Industry bodies at odds: IAB’s social comment guidelines called “irrelevant” by AANA
IAB Australia this week launched its Social Media Comment Moderation Guidelines to clear up confusion in the business community, but at the same time has created a debate by reaching a different conclusion as to the status of social comments to the Australian Association of National Advertisers (AANA), which has called the guidelines “irrelevant”.
The IAB’s Guidelines were designed to build upon guidance issued by the Australian Competition and Consumer Commission (ACCC), and also highlight the tools made available by the social media platform operators, identifies good business practice with respect to moderating user comments and provides general guidance around how to manage these conversations.
According to Samantha Yorke, director of regulatory affairs at IAB Australia there has been some confusion in the business community about how to manage user comments on social media platforms.
“After a careful analysis of existing laws and regulation and industry practice around social media IAB Australia has reached the view that user comments directed towards an organisation or social media platform, or to other users who are drawn to a particular organisation, do not constitute advertising,” Yorke says.
“There is a real risk that organisations who treat user comments as advertising will err on the side of caution and moderate user comments very conservatively, which will adversely impact their presence on social platforms and which arguably undermines the very spirit under which social media thrives,” says Yorke.

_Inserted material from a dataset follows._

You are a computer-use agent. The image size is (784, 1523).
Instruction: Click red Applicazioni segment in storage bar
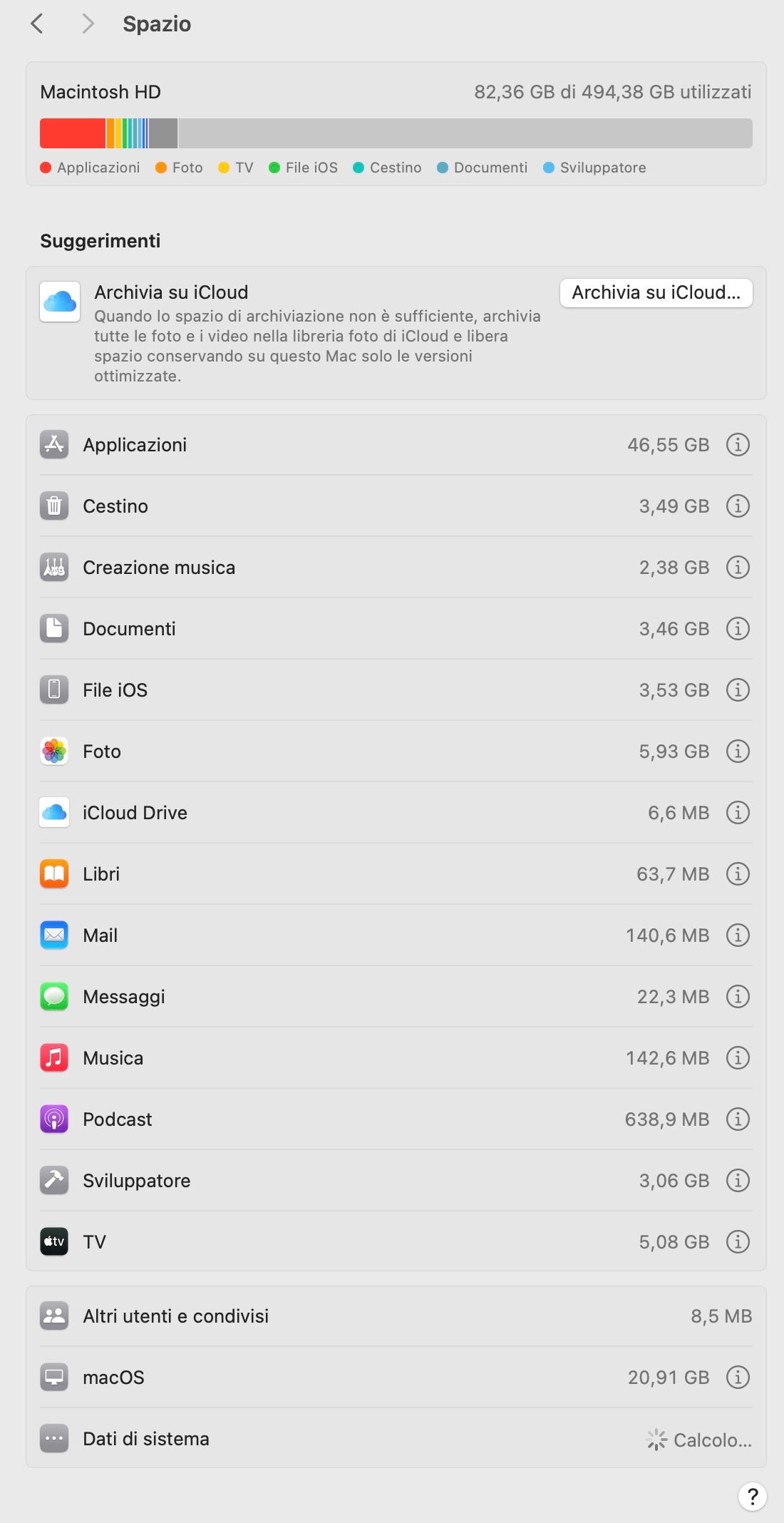(72, 133)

But the AANA, the organisation responsible for the advertising Codes that govern self-regulation of advertising in Australia, has described the IAB’s comments as irrelevant to brand owners and the operation of the self-regulatory system.
The AANA’s chief executive Sunita Gloster says, “The IAB is entitled to its opinion but the reality is that brand owners are committed to the principle that the spirit of the self-regulatory Codes must apply equally in both digital and traditional media. The IAB’s comments will have no bearing on brand owners’ commitment to abide by ASB judgements and the ASB will continue to adjudicate on consumer complaints according to the AANA Codes.”
Last year the AANA broadened the definition of advertising – which was restricted to paid advertising – to take in ‘marketing communication’ activity and to recognise the fact that much marketing communication today constitutes a dialogue with consumers rather than the traditional one-way, ‘paid for’, advertising message. In doing so, AANA extended the reach of its Codes to cover most forms of advertising and marketing communication over which the advertiser or marketer has a reasonable degree of control.
In two recent determinations dealing with brand-owned Facebook pages, the Advertising Standards Board (ASB) reflected the AANA’s intent and stated:
“The Board considered that the Facebook site of an advertiser is a marketing communication tool over which the advertiser has a reasonable degree of control and that the site could be considered to draw the attention of a segment of the public to a product in a manner calculated to promote or oppose directly or indirectly that product. The Board determined that the provisions of the Code apply to an advertiser’s Facebook page. As a Facebook page can be used to engage with customers, the Board further considered that the Code applies to the content generated by the page creator as well as material or comments posted by users or friends.”
“I repeat what we said in November when the AANA updated our practice notes,” Gloster says. “The reality is that irrespective of the ASB’s determination, any brand owner, who understands and wishes to manage reputational risk, should be adopting these practices. The community absolutely expects that brand owners should aspire to the same ethical standards in the digital space as they do in mainstream media.
“Also, the suggestion that the application of the Codes to social media will lead to brands vacating the social media space or inhibit dialogue is completely without foundation. Our members say it is business as usual. The reality is that brand owners who do not exercise reasonable care over what is posted and allowed to remain on their social media pages are hostage to fortune and such behaviour is simply anathema to sound brand management and good corporate governance,” says Gloster.
The AANA ‘best practice’ guidelines advise brand owners to monitor their social media sites in the hours immediately following a brand communication that is likely to elicit consumer responses and thereafter at least once every 24 hours during the normal working week. It also advises brand owners whose social media communities are likely to be particularly active at weekends and on public holidays to monitor periodically during these periods also.
Signatories to the IAB guidelines include its membership (such as Google, Facebook, LinkedIn, Mi9, and Media Mind) as well as industry organisations including AIMIA, Tourism Australia, Connecting Up, Dialogue Consulting, Quiip, BRR Media, Australian Government Bureau of Meteorology and Valued Interactive Media. The Guideline has also drawn support sister associations IAB NZ and IAB UK.